## Directions for this task
Can you recast the items below as a Markdown table with the columns "Row" and "Item line," numbering each non-blank line in order and leaving out the pictures?

(Click-target data)
▽
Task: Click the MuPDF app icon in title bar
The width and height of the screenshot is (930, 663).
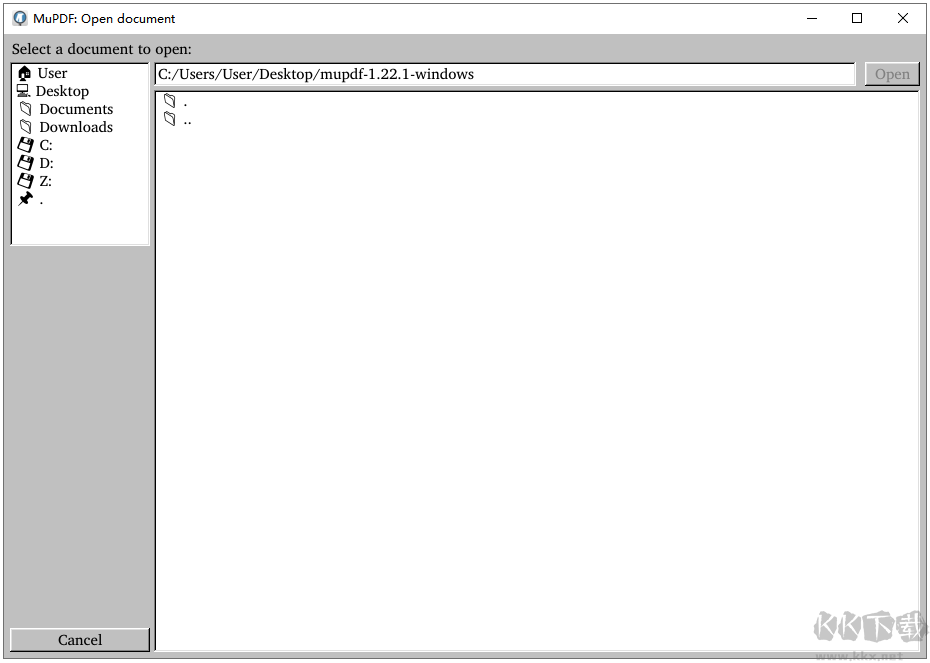Action: click(19, 18)
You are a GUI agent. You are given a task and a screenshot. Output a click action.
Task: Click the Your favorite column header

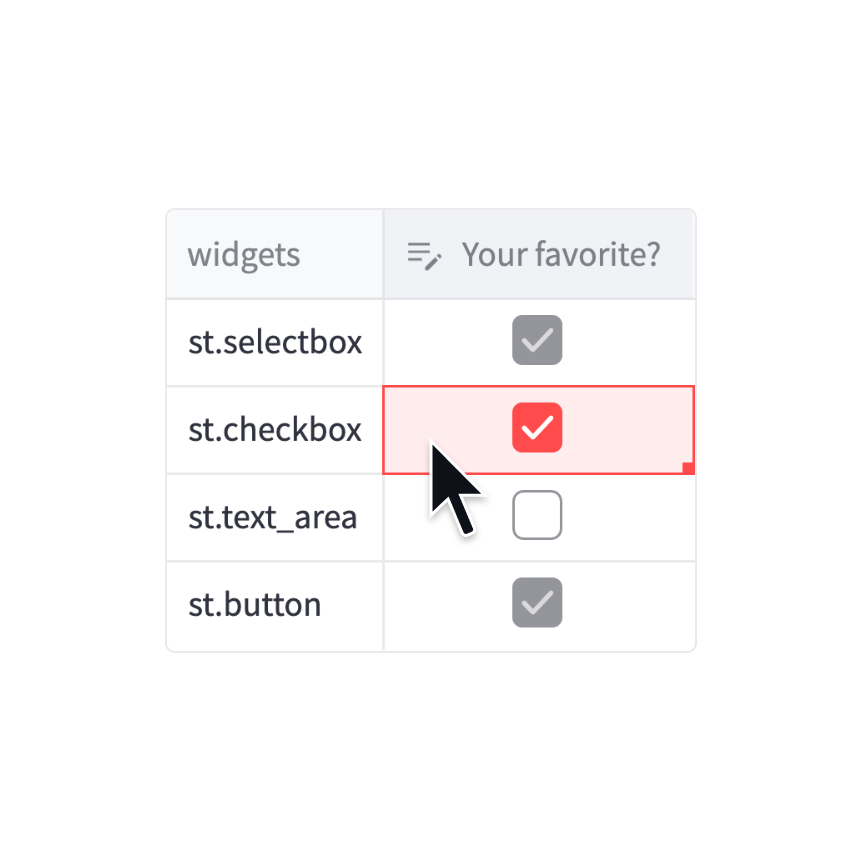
△
## Response to the task
| Row | Item line |
|---|---|
| 1 | Task: Click the MuPDF app icon in title bar |
| 2 | The width and height of the screenshot is (930, 663). |
| 3 | Action: click(19, 18) |
| 4 | You are a GUI agent. You are given a task and a screenshot. Output a click action. |
| 5 | Task: Click the Your favorite column header |